Range spent $237 million on drilling in 2Q2010, which funded 87 (65.5 net) wells. At the end of June Range had drilled 146 horizontal Marcellus wells, with 29 awaiting completion and four awaiting pipeline hook up. The board of directors has approved an additional $215 million to $1.2 billion in capital spending related to “seizing opportunities in the Marcellus Shale play ($210 million) and for development of the recently acquired properties in Virginia ($5 million).”
Around $65 million of the new money will be used to drill 18 additional wells in the Marcellus; 15 of the new wells are to be completed before year’s end. Range will use $73 million to construct drilling locations, roads and other infrastructure requirements for wells expected to be drilled in 2011.
Range also is using some of the new funding to combine 14,000 net acres in Bradford County, PA, with Talisman in a joint venture (JV). Range would own a one-third working interest in the combined acreage position; Talisman would be the operator. Range’s share of the JV’s costs for the rest of this year is estimated at $25 million.
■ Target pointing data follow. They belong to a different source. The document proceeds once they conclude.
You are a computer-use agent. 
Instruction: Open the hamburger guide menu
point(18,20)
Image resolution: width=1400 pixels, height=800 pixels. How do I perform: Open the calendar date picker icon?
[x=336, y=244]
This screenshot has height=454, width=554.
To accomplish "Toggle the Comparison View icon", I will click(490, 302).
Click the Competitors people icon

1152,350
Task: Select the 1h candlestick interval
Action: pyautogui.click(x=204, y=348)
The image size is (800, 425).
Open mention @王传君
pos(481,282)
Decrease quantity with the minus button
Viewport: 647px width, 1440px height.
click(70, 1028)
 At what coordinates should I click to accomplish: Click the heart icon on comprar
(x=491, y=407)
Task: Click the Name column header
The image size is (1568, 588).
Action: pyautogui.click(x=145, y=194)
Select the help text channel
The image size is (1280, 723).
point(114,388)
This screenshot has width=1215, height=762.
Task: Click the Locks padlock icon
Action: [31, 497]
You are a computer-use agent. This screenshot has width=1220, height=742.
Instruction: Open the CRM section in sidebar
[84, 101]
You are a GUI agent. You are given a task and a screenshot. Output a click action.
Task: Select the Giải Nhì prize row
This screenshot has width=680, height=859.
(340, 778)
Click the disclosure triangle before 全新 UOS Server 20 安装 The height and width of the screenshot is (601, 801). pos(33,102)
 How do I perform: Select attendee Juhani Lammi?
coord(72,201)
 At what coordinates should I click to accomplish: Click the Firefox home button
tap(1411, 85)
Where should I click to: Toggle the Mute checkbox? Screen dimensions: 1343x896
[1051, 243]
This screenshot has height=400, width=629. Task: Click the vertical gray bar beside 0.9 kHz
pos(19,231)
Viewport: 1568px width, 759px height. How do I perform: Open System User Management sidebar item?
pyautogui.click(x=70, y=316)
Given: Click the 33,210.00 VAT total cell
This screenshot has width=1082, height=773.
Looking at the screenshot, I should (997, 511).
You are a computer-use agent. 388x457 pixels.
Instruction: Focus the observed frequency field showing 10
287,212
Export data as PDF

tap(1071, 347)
With the bump in capital spending, the company also increased its 2010 production growth guidance to 14% from 12%. Specifically in the Marcellus, the 2010 exit rate target now is set at 200-210 MMcfe/d net from 180-200 MMcfe/d net. Range currently is producing 160 MMcfe/d net in the play. In 2011, Marcellus output “will increase by no less than 25%” to 400-420 MMcfe/d net, which is ahead of an earlier forecast of 360-400 MMcfe/d net.